The girls making cakes for sale

  Most were delighted to get their cake and juice. Those who weren't, because they were PO'd that the trip to the hall was off.  Dolores sat on her wooden floor and related, once again, her life history. How she had hurt her foot so she cannot stand. She talked about her son, lost in a far away land. She heard his footstep on her porch the night he died. Her daughter, Corina has Down Syndrome or something related. She was  unconditionally happy. Laughing. Before I left she threw her arms around me and gave me a big smile.

We hadn’t solved San Mateo’s “Ignorantia” but we brought smiles to a few people.

Coming next: In San Mateo's  Back Alleys


  1. Just read what you wrote about San Mateo. A really good description of the place in a nutshell. You know you'd make a really good journalist. I can see you with a regular column in eg the Guardian or the Independent only much better than some of the stuff you get even in those papers. Can't wait to read the next installment. thanks Pawelku.
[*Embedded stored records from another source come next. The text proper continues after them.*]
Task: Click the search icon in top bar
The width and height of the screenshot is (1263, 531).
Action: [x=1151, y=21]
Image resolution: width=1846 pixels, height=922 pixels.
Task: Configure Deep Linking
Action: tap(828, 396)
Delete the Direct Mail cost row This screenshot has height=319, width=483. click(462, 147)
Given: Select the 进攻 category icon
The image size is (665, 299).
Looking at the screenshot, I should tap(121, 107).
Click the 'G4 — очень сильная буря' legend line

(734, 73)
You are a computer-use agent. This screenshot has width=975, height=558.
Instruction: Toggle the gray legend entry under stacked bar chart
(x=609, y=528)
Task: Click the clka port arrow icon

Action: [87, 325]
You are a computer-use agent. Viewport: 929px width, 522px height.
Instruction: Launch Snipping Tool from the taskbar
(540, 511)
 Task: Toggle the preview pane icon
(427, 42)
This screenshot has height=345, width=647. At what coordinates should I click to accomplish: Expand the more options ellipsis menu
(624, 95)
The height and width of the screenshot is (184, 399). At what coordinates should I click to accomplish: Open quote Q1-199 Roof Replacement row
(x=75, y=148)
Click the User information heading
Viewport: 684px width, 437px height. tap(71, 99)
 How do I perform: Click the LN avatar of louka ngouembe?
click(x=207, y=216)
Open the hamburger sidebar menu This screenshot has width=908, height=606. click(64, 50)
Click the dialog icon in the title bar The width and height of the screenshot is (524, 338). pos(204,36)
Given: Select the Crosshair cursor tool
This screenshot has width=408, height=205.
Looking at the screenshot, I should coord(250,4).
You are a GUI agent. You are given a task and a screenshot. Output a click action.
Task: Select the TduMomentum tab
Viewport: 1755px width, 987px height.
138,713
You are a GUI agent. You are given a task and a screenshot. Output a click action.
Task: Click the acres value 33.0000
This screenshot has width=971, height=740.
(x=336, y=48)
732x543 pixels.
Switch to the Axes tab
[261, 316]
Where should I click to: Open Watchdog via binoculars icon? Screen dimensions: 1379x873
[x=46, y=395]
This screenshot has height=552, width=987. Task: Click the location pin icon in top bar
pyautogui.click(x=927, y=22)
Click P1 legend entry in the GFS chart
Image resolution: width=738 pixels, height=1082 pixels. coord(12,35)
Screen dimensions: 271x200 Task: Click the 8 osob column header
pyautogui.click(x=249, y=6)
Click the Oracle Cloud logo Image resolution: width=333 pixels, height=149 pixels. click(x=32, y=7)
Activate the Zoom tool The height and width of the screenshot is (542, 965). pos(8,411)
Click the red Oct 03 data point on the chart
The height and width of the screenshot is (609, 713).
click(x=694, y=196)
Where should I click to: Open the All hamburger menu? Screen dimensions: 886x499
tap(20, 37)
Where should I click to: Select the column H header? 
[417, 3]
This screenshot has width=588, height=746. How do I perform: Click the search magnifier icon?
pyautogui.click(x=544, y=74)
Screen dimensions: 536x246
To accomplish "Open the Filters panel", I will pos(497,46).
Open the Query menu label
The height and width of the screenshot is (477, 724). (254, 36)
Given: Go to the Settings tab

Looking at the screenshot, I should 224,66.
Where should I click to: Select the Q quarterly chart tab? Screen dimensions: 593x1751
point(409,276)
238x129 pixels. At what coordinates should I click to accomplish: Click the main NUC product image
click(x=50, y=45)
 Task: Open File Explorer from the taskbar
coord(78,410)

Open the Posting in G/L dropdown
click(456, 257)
  2. I would echo Basia's comments: excellent journalism! Looking forward to the following instalments. The writing and photos were strongly reminiscent of my time there with Aunt Munia.

    Heather and I really appreciated the openness and warmth of the San Mateans, as well as the opportunity to provide some medical/physiotherapeutic help here and there.

  3. Thank you Basia and Adam for your feedback. I'll try and keep the next three episodes interesting.